Erin pointed me at Stephen Hume’s column in the Vancouver Sun from earlier in the week. With a certain “you kids get off my lawn” charm, Mr. Hume protests a little too much about the rise of new media:
Meanwhile, blogosphere chatter responds with gleefully patronizing pronouncements on how the “old media” are toast, about to join the pterodactyl. The “new media” leads the way to a promised land of free information and citizen journalism.
Permit a few observations from the tar pits. First, the old media are the new media. The Vancouver Sun’s website, for example, generated 10 million page views in February — more than 357,000 a day. Our blogs attract more than 500,000 page views per month and have become — let me quote from the boss’s last memo — “a vital tool to gather and distribute content.” And all these numbers trend upward.
In my experience, most thinking bloggers recognize the implicit value of the news media. We’re well past the gloating phase, and are interested in helping newspapers save themselves from their own lack of foresight. That’s why I enjoy reading Mathew Ingram and Scott Rosenberg, because they do a great job of analyzing the mainstream media’s troubles and, more importantly, they discuss solutions.
Mr. Hume also takes bloggers to task for hiding behind anonymity. This is a bit of a red herring. After all, pretty much every popular blogger identifies themselves. And Mr. Hume would do well to remember the value of anonymity for bloggers in countries like China or Iran. I wonder, does he think of them as ‘cowards’, too?
The Right Metrics
If the Vancouver Sun is the new media, then Mr. Hume ought to pick the right metrics on which to report. Nobody I know in new media uses “page views” when describing their site’s popularity. In my experience, an organization reports on page views when a) they’re not measuring their traffic accurately and b) they’re just choosing the number that sounds the biggest.
And if the Vancouver Sun is new media, why haven’t more of them come to Northern Voice? In five years, we’ve had, by my count, no more than one or two reporters out to the conference. And this is one of the biggest new media conferences on the west coast, in the Sun’s own backyard. Not to mention the fact that all Mr. Hume’s Editor-in-Chief is doing with her Twitter account is posting links to her own newspaper.
There’s plenty more to criticize in Mr. Hume’s piece. The notion, for example, that newspapers offer an “assurance of quality and public accountability” is highly dubious. But what frustrates me most about Mr. Hume’s column is the lack of proposed solutions. He offers a hagiography to journalists, but doesn’t have any suggestions for how the industry might right its floundering corporate ship. Maybe that’sin another blog post, or, rather, column? He should check out Scott and Mathew’s blogs. Not only are they journalists who play extremely well with the new media, but they’re thinking about answers.

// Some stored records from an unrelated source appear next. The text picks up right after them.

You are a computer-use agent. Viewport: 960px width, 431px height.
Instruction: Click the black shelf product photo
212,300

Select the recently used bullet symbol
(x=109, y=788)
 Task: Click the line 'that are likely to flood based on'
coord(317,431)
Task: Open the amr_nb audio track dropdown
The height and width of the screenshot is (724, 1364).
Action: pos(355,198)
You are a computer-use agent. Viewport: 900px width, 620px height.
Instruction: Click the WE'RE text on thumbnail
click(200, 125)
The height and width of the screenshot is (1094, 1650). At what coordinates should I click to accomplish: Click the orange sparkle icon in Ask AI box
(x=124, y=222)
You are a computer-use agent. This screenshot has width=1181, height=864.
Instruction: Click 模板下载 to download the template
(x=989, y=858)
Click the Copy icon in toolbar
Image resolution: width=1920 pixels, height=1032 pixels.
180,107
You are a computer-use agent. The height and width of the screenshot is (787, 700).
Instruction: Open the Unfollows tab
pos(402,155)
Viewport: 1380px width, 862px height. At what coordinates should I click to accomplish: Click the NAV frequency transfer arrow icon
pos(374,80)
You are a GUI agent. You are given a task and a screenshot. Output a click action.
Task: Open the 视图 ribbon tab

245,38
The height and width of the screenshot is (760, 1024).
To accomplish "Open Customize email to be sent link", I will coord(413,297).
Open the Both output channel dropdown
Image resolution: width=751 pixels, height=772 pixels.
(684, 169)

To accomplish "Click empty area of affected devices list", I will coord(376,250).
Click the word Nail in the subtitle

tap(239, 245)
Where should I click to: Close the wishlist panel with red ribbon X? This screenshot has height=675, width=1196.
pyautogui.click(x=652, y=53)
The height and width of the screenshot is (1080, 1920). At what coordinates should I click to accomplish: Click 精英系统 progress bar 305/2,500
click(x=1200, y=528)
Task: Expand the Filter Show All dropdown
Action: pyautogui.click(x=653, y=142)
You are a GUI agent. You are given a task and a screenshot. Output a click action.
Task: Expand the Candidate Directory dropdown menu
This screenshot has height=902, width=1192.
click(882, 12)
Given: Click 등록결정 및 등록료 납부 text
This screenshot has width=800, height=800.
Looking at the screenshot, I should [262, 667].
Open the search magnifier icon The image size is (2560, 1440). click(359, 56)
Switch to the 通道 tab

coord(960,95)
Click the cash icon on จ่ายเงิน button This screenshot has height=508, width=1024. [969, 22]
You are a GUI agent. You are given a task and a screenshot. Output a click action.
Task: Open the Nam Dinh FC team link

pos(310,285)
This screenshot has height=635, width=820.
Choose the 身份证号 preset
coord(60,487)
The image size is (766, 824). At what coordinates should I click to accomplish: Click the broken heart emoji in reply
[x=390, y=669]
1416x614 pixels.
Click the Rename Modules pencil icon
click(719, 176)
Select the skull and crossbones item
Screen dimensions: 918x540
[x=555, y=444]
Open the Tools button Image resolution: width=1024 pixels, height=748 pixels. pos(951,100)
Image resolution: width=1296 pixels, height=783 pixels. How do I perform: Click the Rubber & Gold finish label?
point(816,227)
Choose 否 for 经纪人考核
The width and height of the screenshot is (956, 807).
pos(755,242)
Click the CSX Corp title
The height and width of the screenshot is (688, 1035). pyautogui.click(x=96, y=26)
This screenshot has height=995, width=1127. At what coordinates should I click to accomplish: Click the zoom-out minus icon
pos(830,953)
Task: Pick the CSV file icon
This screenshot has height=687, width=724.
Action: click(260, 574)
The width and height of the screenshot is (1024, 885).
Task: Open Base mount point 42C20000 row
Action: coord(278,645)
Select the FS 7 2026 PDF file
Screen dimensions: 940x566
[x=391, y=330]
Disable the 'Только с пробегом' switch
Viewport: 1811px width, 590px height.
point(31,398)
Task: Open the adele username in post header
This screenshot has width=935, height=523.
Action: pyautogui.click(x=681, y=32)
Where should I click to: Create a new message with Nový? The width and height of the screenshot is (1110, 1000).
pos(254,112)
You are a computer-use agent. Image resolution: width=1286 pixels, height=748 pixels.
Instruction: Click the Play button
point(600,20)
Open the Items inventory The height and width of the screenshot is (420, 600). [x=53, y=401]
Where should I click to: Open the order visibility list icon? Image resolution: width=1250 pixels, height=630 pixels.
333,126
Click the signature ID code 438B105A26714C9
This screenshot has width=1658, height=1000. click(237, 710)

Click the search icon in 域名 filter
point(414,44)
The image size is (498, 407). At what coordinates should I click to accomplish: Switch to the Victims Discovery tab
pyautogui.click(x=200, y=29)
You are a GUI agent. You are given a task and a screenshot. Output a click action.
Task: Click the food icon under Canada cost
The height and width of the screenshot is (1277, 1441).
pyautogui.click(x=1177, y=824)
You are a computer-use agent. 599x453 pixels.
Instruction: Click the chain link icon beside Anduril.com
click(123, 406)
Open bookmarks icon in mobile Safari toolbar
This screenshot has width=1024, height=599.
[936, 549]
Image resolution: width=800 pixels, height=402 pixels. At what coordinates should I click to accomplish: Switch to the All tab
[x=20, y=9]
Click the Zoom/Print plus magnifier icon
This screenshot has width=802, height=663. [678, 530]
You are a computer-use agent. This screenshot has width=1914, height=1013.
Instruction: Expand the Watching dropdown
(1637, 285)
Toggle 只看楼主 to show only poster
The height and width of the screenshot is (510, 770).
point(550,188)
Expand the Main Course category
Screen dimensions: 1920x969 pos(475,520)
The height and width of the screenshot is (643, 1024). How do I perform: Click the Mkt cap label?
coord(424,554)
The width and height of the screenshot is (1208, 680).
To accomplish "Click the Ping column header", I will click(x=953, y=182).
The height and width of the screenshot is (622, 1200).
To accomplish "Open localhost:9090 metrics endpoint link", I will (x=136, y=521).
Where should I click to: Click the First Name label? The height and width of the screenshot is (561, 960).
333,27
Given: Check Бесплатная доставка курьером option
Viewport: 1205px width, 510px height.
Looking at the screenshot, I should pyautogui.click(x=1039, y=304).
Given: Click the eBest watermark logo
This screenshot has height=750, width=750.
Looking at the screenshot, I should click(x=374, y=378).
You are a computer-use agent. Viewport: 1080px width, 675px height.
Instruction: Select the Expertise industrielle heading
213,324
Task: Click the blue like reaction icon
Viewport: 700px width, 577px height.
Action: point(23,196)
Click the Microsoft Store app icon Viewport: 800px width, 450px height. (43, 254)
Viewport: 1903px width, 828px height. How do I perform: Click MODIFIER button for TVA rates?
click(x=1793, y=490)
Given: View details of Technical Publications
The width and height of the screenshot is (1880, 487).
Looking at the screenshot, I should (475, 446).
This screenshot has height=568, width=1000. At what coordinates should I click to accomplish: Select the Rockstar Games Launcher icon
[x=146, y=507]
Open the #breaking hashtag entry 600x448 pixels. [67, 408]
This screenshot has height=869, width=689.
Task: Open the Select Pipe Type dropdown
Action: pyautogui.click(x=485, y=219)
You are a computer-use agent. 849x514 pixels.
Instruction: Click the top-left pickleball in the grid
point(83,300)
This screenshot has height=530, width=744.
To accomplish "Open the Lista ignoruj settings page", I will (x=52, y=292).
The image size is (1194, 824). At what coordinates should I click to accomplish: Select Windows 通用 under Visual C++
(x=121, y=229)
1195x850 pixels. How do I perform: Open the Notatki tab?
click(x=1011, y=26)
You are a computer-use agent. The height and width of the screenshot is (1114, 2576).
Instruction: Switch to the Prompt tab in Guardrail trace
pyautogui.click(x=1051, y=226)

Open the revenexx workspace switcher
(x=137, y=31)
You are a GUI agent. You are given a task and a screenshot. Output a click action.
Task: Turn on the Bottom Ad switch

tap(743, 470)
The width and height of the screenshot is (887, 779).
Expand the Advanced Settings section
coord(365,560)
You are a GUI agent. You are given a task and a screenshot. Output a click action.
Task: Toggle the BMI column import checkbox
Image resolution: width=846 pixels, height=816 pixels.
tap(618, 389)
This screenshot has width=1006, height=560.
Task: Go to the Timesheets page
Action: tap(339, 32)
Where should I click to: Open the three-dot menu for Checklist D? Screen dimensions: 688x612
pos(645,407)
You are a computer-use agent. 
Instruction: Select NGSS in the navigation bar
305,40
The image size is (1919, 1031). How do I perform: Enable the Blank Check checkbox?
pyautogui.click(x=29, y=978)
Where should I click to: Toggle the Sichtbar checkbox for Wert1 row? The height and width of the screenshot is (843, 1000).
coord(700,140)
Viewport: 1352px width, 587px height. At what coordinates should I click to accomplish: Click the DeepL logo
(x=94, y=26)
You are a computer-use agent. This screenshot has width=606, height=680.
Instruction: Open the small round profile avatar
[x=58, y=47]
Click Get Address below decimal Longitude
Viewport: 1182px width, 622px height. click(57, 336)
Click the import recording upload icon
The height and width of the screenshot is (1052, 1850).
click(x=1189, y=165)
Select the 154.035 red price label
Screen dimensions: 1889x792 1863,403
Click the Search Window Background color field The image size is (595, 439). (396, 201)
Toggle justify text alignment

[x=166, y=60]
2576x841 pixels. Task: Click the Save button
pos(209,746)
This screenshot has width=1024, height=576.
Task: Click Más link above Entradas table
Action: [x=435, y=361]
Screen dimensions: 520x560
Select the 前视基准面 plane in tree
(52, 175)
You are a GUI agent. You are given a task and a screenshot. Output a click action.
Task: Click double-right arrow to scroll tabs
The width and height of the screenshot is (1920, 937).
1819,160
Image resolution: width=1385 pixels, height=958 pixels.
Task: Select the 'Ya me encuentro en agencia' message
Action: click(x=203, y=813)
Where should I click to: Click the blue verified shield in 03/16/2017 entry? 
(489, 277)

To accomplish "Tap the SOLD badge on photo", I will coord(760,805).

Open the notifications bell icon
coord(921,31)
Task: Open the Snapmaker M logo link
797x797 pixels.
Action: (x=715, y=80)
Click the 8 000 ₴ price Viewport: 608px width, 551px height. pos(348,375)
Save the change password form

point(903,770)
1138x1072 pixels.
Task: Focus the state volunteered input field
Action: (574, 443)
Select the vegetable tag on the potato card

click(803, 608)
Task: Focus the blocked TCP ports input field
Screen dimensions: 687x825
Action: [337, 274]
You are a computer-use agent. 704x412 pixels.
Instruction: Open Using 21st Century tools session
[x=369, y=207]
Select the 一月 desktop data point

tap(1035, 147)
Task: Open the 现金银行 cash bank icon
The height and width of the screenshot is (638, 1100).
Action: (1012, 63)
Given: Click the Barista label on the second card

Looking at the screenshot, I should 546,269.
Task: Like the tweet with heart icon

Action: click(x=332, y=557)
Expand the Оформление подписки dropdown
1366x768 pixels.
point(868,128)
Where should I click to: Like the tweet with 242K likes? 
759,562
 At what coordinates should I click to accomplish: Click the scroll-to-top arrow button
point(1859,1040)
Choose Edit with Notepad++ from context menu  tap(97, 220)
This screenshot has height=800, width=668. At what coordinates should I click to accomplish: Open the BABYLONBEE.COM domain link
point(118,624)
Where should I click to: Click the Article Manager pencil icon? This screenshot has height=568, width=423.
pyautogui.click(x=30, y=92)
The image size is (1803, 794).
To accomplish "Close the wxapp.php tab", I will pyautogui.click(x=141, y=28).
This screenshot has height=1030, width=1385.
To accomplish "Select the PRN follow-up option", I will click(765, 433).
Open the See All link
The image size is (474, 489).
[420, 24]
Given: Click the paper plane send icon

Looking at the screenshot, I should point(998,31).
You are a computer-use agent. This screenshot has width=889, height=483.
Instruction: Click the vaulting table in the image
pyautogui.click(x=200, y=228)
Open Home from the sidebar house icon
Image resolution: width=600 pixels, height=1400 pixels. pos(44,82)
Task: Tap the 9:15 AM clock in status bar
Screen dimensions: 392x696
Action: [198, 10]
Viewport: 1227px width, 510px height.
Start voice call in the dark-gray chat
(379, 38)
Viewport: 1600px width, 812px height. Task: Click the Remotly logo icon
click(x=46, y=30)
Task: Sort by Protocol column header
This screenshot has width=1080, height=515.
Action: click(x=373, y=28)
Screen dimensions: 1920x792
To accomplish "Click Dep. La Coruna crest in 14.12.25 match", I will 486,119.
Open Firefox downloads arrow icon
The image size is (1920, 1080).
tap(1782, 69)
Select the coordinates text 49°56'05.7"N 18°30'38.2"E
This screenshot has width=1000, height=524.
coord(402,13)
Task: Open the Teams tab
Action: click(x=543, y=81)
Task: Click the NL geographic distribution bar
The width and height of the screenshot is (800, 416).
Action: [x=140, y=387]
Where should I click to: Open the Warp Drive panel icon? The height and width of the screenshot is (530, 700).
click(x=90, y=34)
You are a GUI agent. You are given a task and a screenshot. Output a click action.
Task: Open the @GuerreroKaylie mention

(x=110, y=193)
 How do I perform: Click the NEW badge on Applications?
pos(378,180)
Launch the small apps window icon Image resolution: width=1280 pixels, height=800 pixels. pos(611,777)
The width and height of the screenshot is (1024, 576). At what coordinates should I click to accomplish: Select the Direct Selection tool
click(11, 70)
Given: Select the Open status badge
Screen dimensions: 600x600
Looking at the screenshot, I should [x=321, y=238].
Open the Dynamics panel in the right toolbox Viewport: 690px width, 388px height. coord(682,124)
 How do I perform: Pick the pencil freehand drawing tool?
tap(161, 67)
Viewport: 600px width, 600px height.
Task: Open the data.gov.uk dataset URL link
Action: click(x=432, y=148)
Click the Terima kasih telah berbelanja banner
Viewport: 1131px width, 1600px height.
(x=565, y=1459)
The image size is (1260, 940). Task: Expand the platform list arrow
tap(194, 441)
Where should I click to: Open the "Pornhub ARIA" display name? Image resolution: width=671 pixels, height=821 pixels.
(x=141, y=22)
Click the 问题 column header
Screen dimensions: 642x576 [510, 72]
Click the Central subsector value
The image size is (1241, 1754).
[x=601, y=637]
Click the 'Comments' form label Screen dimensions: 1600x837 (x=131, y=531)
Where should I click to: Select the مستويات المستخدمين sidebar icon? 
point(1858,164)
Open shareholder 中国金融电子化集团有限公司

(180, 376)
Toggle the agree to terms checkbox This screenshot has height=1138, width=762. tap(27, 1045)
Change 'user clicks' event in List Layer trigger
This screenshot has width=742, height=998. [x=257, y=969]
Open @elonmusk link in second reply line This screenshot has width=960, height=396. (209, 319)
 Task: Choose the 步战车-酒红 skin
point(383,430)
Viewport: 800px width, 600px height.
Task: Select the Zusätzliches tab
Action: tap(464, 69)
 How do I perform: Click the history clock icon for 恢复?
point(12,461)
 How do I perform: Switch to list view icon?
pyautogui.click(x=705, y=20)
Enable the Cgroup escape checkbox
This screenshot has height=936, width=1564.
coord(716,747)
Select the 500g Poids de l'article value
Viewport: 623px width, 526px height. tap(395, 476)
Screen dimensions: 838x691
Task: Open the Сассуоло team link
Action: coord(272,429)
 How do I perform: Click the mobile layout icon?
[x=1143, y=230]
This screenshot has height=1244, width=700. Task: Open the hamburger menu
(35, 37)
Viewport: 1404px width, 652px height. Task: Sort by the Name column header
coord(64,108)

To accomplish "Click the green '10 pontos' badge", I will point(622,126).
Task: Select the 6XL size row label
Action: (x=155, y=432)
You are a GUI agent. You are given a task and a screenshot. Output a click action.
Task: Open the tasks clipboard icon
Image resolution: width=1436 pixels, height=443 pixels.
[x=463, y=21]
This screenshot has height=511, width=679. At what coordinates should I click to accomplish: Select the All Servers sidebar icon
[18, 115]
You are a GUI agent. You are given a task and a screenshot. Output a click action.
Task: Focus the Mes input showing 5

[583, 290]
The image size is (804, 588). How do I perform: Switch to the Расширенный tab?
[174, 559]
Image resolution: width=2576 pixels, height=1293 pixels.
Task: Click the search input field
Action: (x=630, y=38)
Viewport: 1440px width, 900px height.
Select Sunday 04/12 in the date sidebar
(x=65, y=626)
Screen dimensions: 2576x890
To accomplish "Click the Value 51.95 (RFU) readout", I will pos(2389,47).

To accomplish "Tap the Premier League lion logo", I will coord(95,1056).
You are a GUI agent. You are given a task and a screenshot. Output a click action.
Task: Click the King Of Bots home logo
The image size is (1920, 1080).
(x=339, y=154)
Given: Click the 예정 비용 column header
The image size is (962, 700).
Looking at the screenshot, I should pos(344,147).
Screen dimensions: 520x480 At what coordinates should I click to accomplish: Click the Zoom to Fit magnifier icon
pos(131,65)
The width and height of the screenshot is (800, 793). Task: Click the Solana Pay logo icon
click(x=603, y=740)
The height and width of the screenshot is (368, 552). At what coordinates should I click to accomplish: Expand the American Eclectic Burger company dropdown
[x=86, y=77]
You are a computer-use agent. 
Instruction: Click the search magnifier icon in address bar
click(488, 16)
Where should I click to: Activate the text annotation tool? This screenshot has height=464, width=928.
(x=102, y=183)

UPDATE: In the comments, Lisa rightfully points out that I should have mention Sun deputy editor Kirk LaPointe, whose blog I read and enjoy. I’d also meant to mention the irony that while I can comment on the Sun’s news stories, I can’t comment on Mr. Hume’s editorial. It’s odd that I can’t provide feedback on the bloggiest of content.
UPDATE #2: Mike Davidson of Newsvinehas written a nice piece about the demise of the print edition of the Seattle P-I: “Overall, I’m not super optimistic about the future of a lot of these newspaper companies, but I really would love to see them at least replaced with something better. I still have a hard time believing that a 146-year-old company like the Seattle P-I is moving out of their own building before we are.”